C’est Sylvie Rozon, propriétaire d’une terre à bois à Saint-Lazare qui a découvert le problème en juin 2016 en se promenant sur sa propriété.
Érosion
En raison de l’érosion, l’oléoduc est complètement déterré à l’endroit même où il traverse le ruisseau Paiement qui se jette dans la rivière des Outaouais. Il devrait pourtant être enfoui trois pieds sous terre.
Mme Rozon a immédiatement contacté Trans-Nord, mais il a fallu des mois avant que l’entreprise intervienne, dit-elle. La compagnie a d’abord couvert le pipeline de roches, souligne Mme Rozon. Puis, elle l’a informée il y a quelques jours qu’un segment de 500 mètres de conduite sera remplacé.
« Ce remplacement est nécessaire afin de préserver l’intégrité du pipeline », indique la lettre de Trans-Nord à Mme Rozon. « Réalistement, nous croyons que ce (les travaux) sera durant l'été 2018 », indique l’entreprise au Journal.
Or, « il y a un risque qui nous semble imminent », dit M. Richard.
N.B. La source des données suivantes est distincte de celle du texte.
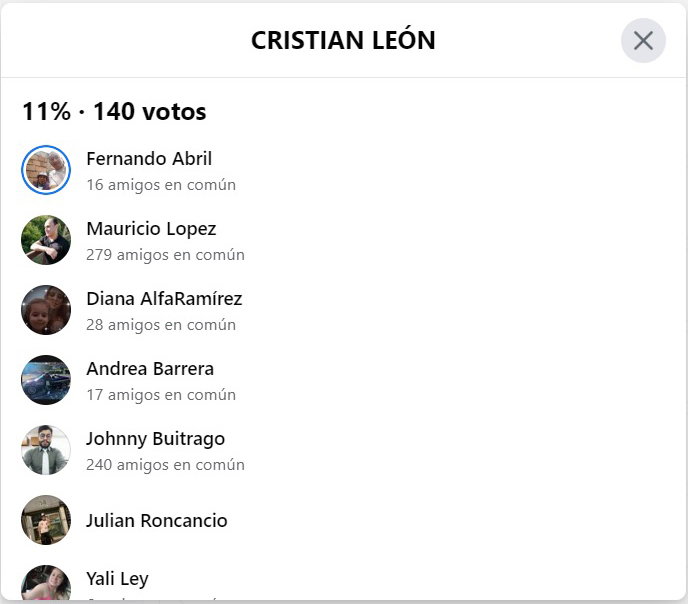This screenshot has height=604, width=688.
Task: Open Diana AlfaRamírez's profile picture
Action: click(46, 310)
L’entreprise assure que l’enrochement actuel protège le pipeline et l’environnement.
Eau potable
Patrick Bonin, de Greenpeace, souligne qu’un déversement dans le ruisseau pourrait avoir des conséquences dramatiques compte tenu de la proximité de la rivière des Outaouais.
Un déversement à cet endroit contaminerait les 26 prises d’eau potable de la région de Montréal en seulement 12 heures, d’après un rapport publié en 2015.
M. Bonin s’inquiète que Trans-Nord n’ait jamais remplacé la portion de son pipeline qui traverse la rivière des Outaouais depuis 65 ans. Elle l’a pourtant fait dans le parc d’Oka, il y a 13 ans.
Les sections qui traversent la rivière des Mille Îles et celles des Prairies n’ont pas non plus été remplacées, ni celle qui borde l’école Adélard-Desrosiers, dans l’arrondissement de Montréal-Nord.